The Wildcats shook up their starting lineup Saturday, and the results were fairly impressive.
Northwestern (5-5) snapped a three-game losing streak, defeating Western Michigan (5-3) 51-35 at Welsh-Ryan Arena in what coach Chris Collins called the team’s best game of the year.
Collins dramatically altered NU’s starting lineup for the game. Junior guard Dave Sobolewski and sophomore center Alex Olah both came off the bench for the first time this season, as seniors James Montgomery III and Nikola Cerina took their respective places in the starting lineup. Sobolewski had previously started every game of his college career, and Olah started 29 of the 31 games for which he was healthy in 2012-13.
The change, Collins said, was a response to the team’s blowout loss to North Carolina State on Wednesday, in which he felt NU didn’t “fight” as well as it could have.
“After our last couple games I felt like we needed some energy in the lineup,”Collins said. “It was nothing against anybody, nothing against the two guys who didn’t start. … My decision to do what I did was my instinct telling me we needed a change.”
Whether or not it was a result of the lineup shift, the Cats came out with energy on both ends and led by as many as 14 in the first half. Olah played particularly well, tallying 6 points and three rebounds before the break and finished with 10 and six on the day.
Junior guard JerShon Cobb and senior forward Drew Crawford pitched in with 11 and 15 points, respectively. Crawford added nine rebounds, and Cobb led the team with five assists.

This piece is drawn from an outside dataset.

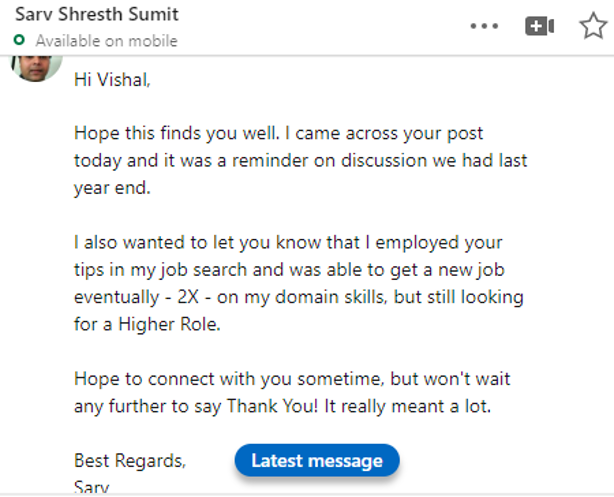Click the green availability status dot
The width and height of the screenshot is (614, 497).
(x=20, y=41)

But it was the Cats’ defense that excelled all evening. NU held Western Michigan to 24.4 percent shooting and forced 15 Broncos turnovers.
“We stuck to the scouting reports,” Cobb said of NU’s defense. “We talked, we had each other’s back, and it showed.”

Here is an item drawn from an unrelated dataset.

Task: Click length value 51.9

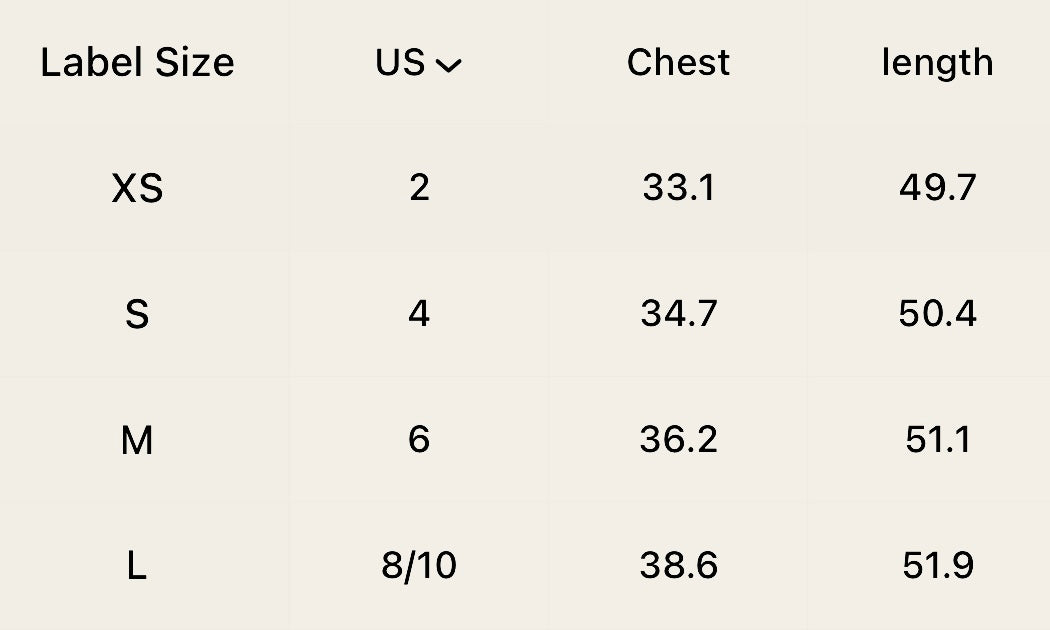Action: 937,566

Four Western Michigan players accounted for all but one of the their team’s points, with center Shayne Whittington leading the way with 12 points.
Three-point shooting was a problem for the Cats again, who entered the night shooting 35.9 percent on the season from behind the arc. After missing all 11 long-range attempts before halftime Saturday, NU finished the game 3-19 from deep.

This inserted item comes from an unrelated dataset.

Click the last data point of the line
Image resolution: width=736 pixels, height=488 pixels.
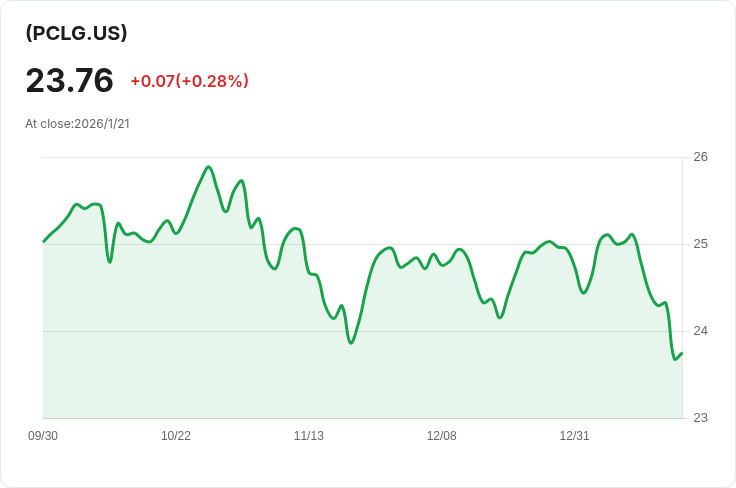click(x=682, y=353)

“We just don’t have our legs under us real well because we’re a great shooting team,” Crawford said. “Good shooters always go through periods where you have tough shooting sprees, but you just have to stay with it, keep shooting the ball.
The rotation shake-up lasted beyond tip-off. Montgomery played a career-high 9 minutes, and Collins praised the former-walk-on’s contributions on defense, saying he “might have been the most important part of us winning.”
Sobolewski played only 15 minutes, shooting 1-6 overall and failing to net any of this three 3-pointers. The junior is NU’s only true point guard but has seen his playing time diminish as his shooting percentage has dived below 35 percent.
The Cats received a special visit from Collins’ former Duke boss, all-time NCAA coaching wins leader Mike Krzyzewski.
Krzyzewski, who Collins said was in town for recruiting, sat with athletic director Jim Phillips during the game and spoke to the Cats’ players afterward.
“He’s like part of my family,” Collins said. “The main thing he wanted to do was make sure I wasn’t going to be messed up by him in there. It was an honor to have him at our game.“
With final exams this week, NU won’t play again until Dec. 16, when it hosts Mississippi Valley State. The rest is needed by a team that has now played nine games in 23 days, including two trips to the West Coast.
“We’ve had a really tough stretch,” Collins said. “Our guys are tired, but they didn’t show it today.”